### Your task
Report each line below that contains the string "header", copying it in full.
>> START
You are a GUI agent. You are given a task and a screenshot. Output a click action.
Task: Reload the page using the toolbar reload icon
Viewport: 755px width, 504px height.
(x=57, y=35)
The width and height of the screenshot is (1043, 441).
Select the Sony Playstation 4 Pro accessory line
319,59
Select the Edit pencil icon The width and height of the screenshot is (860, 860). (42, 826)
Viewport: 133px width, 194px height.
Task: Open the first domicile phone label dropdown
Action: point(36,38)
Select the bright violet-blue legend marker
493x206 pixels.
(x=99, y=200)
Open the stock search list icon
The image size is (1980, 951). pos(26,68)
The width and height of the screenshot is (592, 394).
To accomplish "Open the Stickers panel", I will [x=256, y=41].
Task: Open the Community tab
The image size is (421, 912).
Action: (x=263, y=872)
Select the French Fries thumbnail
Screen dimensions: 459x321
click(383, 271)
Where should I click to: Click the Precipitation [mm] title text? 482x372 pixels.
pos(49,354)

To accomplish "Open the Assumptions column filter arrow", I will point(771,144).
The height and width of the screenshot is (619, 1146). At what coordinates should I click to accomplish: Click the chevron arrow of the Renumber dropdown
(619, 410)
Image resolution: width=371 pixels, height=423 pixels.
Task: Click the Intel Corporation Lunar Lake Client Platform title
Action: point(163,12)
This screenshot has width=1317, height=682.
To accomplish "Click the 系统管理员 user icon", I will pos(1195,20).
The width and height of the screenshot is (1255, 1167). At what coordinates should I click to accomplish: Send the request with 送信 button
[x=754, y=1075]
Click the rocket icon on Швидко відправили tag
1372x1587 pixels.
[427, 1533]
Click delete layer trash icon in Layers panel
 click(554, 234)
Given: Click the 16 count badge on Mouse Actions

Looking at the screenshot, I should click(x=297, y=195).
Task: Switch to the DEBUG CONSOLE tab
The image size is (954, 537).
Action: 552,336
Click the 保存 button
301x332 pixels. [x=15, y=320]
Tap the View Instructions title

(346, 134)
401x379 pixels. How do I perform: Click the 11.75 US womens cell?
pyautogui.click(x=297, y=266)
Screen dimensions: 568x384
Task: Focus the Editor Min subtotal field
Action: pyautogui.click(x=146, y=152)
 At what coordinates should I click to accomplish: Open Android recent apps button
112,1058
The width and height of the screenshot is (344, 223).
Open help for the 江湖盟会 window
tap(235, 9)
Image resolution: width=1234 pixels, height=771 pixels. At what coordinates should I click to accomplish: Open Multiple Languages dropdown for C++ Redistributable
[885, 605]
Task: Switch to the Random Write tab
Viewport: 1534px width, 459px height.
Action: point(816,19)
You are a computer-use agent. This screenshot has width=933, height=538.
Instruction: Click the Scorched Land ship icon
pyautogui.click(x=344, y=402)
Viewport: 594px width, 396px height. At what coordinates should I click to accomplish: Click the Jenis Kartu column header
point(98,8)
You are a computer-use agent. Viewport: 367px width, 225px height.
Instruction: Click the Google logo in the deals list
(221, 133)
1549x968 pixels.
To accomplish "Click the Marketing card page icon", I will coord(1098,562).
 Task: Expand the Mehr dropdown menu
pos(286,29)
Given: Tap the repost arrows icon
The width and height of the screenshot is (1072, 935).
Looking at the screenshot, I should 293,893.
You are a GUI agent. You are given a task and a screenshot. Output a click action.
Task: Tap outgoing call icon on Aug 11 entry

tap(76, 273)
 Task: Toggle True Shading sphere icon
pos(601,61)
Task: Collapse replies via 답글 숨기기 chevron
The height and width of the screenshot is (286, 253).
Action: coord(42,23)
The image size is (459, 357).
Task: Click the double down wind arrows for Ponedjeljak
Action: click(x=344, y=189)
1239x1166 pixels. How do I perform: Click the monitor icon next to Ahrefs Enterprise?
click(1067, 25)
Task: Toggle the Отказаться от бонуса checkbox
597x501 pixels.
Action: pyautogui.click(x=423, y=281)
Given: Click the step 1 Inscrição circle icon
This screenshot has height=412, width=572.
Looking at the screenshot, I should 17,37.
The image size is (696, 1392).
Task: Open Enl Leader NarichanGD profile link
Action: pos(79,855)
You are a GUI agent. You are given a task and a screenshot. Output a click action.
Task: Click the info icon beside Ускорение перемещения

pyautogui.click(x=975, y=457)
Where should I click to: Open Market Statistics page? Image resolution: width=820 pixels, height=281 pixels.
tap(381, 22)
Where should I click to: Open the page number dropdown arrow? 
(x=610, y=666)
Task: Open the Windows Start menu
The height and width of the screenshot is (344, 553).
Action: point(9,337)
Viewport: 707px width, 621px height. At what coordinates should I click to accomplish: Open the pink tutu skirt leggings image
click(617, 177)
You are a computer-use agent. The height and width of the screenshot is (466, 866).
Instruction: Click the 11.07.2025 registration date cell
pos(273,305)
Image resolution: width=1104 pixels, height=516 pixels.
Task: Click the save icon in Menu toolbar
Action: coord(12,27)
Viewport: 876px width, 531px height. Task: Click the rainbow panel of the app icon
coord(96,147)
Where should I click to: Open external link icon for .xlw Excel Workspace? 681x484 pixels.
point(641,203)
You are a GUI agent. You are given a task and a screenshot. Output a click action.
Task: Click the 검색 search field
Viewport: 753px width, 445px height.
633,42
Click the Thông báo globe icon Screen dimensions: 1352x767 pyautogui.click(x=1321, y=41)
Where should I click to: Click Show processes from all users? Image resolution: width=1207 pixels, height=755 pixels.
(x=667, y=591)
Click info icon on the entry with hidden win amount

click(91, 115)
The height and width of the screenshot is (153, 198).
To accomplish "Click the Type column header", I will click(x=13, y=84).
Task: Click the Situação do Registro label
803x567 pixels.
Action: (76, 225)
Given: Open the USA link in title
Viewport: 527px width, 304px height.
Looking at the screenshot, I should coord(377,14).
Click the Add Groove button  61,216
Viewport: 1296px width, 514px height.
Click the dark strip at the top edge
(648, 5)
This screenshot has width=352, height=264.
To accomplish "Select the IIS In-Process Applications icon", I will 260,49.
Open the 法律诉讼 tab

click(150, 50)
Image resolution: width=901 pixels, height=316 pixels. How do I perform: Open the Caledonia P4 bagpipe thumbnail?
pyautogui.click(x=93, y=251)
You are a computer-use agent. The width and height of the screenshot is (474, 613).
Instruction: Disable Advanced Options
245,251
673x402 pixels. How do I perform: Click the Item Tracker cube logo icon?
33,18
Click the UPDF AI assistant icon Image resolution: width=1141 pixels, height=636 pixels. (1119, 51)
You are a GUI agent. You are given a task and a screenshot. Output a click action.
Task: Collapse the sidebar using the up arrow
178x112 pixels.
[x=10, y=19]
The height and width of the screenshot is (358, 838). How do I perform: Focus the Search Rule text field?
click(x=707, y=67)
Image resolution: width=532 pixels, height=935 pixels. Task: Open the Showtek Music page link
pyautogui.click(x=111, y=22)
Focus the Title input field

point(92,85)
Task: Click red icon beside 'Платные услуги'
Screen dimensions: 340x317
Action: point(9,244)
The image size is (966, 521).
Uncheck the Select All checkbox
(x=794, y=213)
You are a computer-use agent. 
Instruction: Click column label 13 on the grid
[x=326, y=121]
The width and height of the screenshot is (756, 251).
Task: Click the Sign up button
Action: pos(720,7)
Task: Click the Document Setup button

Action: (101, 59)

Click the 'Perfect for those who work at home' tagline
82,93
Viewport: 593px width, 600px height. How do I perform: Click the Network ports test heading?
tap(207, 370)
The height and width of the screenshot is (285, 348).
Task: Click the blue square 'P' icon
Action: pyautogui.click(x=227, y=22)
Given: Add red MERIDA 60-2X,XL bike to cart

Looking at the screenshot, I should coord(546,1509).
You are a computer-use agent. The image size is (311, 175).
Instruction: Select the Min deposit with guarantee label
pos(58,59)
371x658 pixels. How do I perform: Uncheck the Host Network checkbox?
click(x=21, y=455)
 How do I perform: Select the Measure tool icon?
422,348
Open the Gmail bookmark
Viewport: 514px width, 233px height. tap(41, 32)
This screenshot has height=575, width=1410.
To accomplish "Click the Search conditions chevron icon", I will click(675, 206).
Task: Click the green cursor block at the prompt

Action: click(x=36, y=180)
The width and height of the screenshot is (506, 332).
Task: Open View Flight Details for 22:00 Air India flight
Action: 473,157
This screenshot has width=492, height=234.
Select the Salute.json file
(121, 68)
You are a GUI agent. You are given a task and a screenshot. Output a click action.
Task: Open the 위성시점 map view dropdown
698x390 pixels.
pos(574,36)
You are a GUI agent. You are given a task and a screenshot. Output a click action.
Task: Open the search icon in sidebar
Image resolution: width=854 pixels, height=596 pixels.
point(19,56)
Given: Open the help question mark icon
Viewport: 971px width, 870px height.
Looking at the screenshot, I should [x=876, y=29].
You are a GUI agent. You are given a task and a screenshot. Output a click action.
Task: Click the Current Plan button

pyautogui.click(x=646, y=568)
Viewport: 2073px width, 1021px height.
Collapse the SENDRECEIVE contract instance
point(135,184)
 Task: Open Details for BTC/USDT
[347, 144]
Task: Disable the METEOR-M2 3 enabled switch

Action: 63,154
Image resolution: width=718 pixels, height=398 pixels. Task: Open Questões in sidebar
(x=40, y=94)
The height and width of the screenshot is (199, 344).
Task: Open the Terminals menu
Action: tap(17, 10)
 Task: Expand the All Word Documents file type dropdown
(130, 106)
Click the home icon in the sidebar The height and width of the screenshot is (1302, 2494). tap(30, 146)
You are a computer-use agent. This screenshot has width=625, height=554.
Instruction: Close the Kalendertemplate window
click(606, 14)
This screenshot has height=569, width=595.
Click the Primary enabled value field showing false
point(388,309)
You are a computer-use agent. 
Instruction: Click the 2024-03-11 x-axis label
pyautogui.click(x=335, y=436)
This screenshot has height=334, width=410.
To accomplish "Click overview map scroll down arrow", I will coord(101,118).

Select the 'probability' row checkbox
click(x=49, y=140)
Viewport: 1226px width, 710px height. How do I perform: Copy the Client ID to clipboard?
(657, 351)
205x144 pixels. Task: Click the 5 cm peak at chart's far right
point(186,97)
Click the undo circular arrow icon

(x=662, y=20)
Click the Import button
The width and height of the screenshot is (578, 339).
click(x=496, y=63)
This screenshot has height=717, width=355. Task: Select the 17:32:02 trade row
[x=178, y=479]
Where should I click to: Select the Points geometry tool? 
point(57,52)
>> END
### Written response
Viewport: 594px width, 396px height. At what coordinates should I click to accomplish: Click the Jenis Kartu column header
To accomplish "Click the Type column header", I will click(x=13, y=84).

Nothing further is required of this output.